When someone walks into your life, a story begins. Pay attention. Who knows where it will go or how it will end?
I was a transplanted Southerner trying to take root in California, married only six months when my new husband got his first job teaching and coaching at Monterey High.
It would take almost 10 years for him to move from basic math courses and lower-division sports to teaching physics and coaching varsity basketball.
But he was never in a hurry, never in a rush to do anything, really, but his best. All that mattered, he said, was not the status of a job, but how well and how diligently he performed it.
While he was busy doing his “best,” I was busy having babies (three in five years) and going to basketball games. That’s where I met David, at the games. I was 21. He was 16. It’s not like you could miss him, really.
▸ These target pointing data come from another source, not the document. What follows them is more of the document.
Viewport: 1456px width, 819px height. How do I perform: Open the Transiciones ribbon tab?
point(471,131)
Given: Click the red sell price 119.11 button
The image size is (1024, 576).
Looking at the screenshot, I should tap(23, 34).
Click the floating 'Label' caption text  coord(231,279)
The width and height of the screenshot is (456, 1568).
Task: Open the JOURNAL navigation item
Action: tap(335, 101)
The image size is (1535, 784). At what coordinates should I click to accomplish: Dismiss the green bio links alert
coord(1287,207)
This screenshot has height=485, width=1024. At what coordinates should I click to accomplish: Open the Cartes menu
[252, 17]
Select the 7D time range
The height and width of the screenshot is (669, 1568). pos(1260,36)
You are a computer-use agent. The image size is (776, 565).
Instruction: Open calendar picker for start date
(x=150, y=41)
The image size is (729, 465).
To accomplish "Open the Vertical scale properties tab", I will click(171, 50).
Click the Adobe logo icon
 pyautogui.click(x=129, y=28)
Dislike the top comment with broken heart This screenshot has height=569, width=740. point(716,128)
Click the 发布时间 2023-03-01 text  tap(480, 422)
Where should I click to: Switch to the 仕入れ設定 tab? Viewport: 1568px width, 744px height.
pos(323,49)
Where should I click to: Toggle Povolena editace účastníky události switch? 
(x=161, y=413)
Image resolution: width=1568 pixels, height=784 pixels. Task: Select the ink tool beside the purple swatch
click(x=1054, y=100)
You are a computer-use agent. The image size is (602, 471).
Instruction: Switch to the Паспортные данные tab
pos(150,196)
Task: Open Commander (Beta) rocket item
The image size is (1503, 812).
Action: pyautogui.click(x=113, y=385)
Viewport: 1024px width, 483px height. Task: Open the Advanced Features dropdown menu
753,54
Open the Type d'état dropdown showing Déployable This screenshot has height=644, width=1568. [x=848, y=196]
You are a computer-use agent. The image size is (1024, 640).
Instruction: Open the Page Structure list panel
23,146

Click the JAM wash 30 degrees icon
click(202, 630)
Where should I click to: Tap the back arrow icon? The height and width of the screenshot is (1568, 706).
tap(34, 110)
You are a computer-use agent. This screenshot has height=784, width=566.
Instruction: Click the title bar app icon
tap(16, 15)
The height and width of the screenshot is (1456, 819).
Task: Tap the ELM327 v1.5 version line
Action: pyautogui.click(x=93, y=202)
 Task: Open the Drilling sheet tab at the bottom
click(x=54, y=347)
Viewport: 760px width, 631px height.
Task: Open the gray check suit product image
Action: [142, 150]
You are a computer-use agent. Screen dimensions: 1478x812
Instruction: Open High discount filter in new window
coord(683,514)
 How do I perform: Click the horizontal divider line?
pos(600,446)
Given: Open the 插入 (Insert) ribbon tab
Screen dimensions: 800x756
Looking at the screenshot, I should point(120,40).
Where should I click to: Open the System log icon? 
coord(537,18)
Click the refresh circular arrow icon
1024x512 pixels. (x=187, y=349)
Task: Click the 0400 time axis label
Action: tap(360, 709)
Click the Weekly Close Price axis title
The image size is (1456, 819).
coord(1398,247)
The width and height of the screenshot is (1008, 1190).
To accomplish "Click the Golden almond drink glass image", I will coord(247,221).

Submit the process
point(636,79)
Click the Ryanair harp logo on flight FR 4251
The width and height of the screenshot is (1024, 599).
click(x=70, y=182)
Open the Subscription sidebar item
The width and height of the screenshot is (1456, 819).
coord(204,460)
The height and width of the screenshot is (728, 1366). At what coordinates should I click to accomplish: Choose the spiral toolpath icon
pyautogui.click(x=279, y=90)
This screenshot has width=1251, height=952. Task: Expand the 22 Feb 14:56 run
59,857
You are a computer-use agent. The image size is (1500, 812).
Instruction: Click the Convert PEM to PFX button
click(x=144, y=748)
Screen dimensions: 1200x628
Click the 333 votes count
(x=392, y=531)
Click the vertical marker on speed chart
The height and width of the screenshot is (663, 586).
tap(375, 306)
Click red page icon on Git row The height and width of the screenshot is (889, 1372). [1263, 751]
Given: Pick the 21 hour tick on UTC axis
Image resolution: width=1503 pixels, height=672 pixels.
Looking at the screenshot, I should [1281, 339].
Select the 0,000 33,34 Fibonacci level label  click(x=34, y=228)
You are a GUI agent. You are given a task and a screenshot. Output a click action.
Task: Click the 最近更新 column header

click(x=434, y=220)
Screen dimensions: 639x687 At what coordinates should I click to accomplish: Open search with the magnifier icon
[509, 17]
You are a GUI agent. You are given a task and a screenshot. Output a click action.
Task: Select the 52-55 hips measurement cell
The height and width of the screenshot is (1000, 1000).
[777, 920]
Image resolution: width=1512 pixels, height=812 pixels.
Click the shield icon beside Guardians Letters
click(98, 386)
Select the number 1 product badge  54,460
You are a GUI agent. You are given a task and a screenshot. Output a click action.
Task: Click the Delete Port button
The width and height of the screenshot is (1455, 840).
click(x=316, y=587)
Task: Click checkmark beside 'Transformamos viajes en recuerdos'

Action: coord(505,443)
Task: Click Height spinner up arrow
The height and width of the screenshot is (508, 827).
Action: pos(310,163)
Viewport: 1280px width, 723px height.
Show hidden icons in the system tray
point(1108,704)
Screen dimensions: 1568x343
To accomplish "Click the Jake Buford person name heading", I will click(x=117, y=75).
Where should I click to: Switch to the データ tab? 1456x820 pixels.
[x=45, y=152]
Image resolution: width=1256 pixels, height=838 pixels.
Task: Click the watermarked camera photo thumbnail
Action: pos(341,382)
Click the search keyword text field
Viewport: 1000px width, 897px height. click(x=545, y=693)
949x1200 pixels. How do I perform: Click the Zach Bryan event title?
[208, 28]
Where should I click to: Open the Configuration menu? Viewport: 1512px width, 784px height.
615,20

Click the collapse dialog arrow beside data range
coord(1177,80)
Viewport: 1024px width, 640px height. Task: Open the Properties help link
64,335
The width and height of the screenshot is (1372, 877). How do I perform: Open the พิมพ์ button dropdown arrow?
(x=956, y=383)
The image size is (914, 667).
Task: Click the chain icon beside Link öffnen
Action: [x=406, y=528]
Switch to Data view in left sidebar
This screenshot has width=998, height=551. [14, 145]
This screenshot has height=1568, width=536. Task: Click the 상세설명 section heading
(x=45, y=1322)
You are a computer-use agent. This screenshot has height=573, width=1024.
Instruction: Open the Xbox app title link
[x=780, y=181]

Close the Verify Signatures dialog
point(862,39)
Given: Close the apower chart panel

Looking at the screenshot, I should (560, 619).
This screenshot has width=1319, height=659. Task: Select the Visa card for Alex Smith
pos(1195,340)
David was a special-education student at Monterey High, a big lumbering bear who loved basketball with all his being, but lacked the coordination to play.
Instead, starting in high school and continuing some 40 years, he showed up at every game as “team manager,” taking care of the balls and towels, slapping players on the backs if they did well, and giving grief, like it or not, if they missed shots or made the team look bad.
He took special umbrage at lazy defense. (“You gotta box out! Even I can do that! Want me to teach you?”) They’d pretend to ignore him, but win or lose, they’d at least try harder to box out.
More than anything – maybe even more than basketball – David loved hugs. Not from the players, but the cheerleaders, the female fans on either team and even the coaches’ wives.
When my husband became head coach, he inherited David with the job, he said, a fixture like the gym or the uniforms or the Toreador mascot.
I’m not sure David ever knew my name. He called me “Mrs. Coach.” At every game, home or away, he’d spot me in the stands and come clomping up the bleachers, parting the crowd like the Red Sea to get a hug.
When David hugged you, you knew you’d been hugged.
Our oldest child, when he was 5, wanted to be “ball boy” for his dad’s team. David wouldn’t hear of it. He and the boy battled it out tooth and nail for years, fighting over loose balls like dogs over a bone. More than once, I stepped between them.
All was forgiven after the boy started high school and played on his dad’s team. David liked the way the boy boxed out.
Later, in the years the coach was battling cancer, David never said much, just did his job as always, diligently and well.
He hated sweeping the gym floor. Sweeping was a janitor’s job, not the team manager’s, he said. But if he caught the coach sweeping, as he sometimes did, he’d grab the broom and finish the job without a word.
The morning of the coach’s memorial service, someone took photos of preparations in the gym. Bleachers were pulled out, chairs were set up to seat the crowd. A thousand paper cranes folded by his students flew in a “V” from the goal. And there was David, sweeping the floor.
That was long ago. I had not seen David in years. I heard he’d retired as team manager. I had remarried, moved away, was back in town for a visit, when I ran into him at Toasties, my favorite breakfast place.
He was sitting at the counter, older, grayer, big as ever, with his sweet wife, Stephanie.
“David,” I said, tapping his shoulder, “remember me?”
His eyes welled up as he rose from the counter and slowly engulfed me in a big bear hug.
“Mrs. Coach,” he said, lifting me off my feet, “Mrs. Coach.”
When David hugs you? You still know you’ve been hugged.